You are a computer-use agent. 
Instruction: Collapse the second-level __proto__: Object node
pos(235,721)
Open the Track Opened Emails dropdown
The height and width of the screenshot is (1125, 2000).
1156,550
━━━
§ Work order
In full and without alteration, return the listing above.

§ Result
You are a computer-use agent. 
Instruction: Collapse the second-level __proto__: Object node
pos(235,721)
Open the Track Opened Emails dropdown
The height and width of the screenshot is (1125, 2000).
1156,550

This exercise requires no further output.